Finding our feet: what a mythic tale washes round that theme, a tale tale deeper than the Flood! When Jesus washes the feet of his disciples, is he baptising us in the oldest mystery of all, that of walking up out of the sea and standing alone on bleached white shores? Does our story go back that far? Is our own story, which begins with the first gleams of consciousness up out of a watery mist -- the recollection of a pattern of sunlight on a carpet, the sound of parent’s voice, the softness of a crib with some enormity of space beyond reach -- are such memories metonymic of the oceanic story of life?

If so, then heavens, how could we ever hope to fully write such a tale?
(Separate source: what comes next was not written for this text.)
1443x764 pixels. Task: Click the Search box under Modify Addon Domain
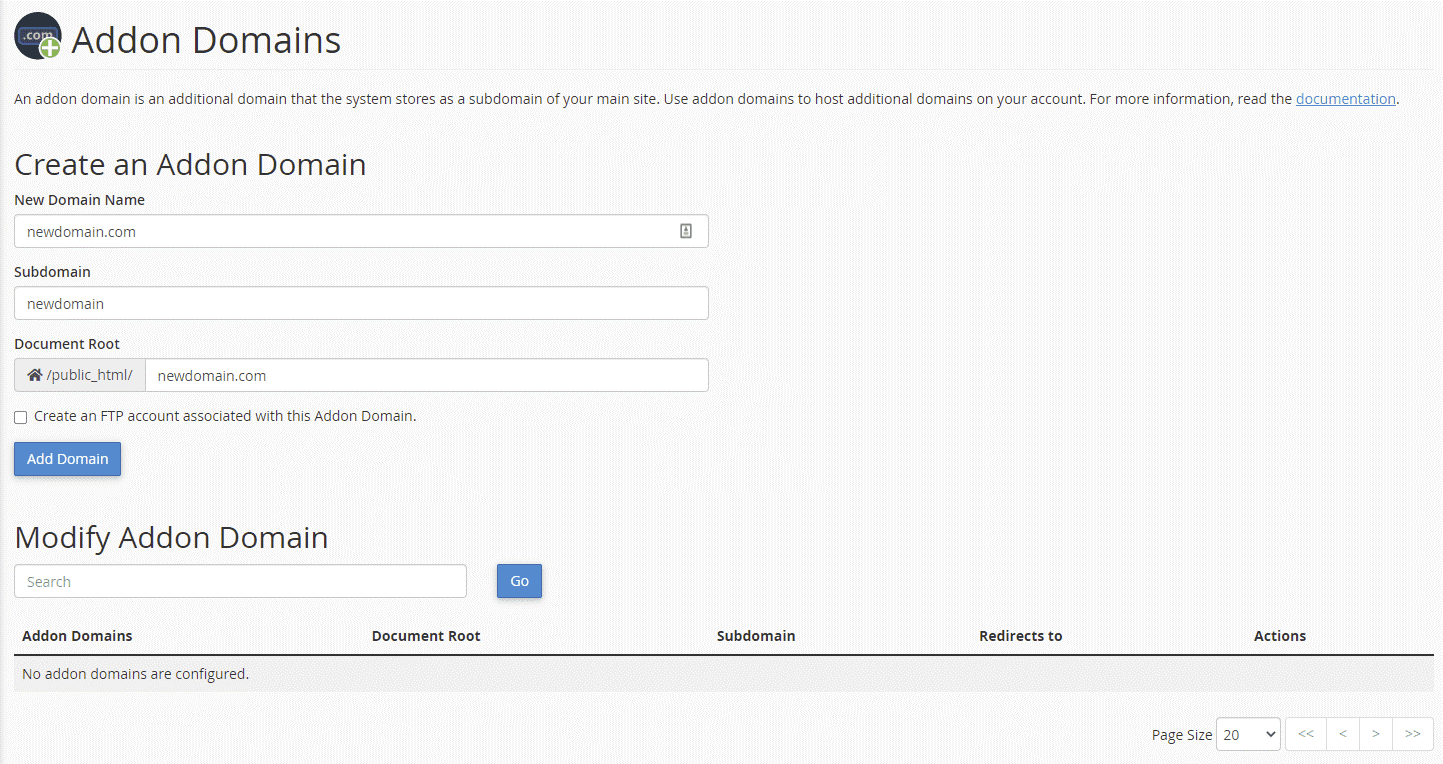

Easier to measure the wet part of the sea. “Unsagbareitstropos” is the rhetorical formula used by authors to explain they cannot record everything they should like to write down; the little man on the leaf on the sea who attempts to measure it out, bowl after bowl, is a metaphor for the task facing Brendan, who has been bidden by God to fill a book of wonders with the keel of a coracle which then becomes the nib of a pen. But try he must; and the plenitude of St. Brendan tales in the literature to me tells us that his work is essentially our own, a voyage back to sources, to the treasure hardest to attain.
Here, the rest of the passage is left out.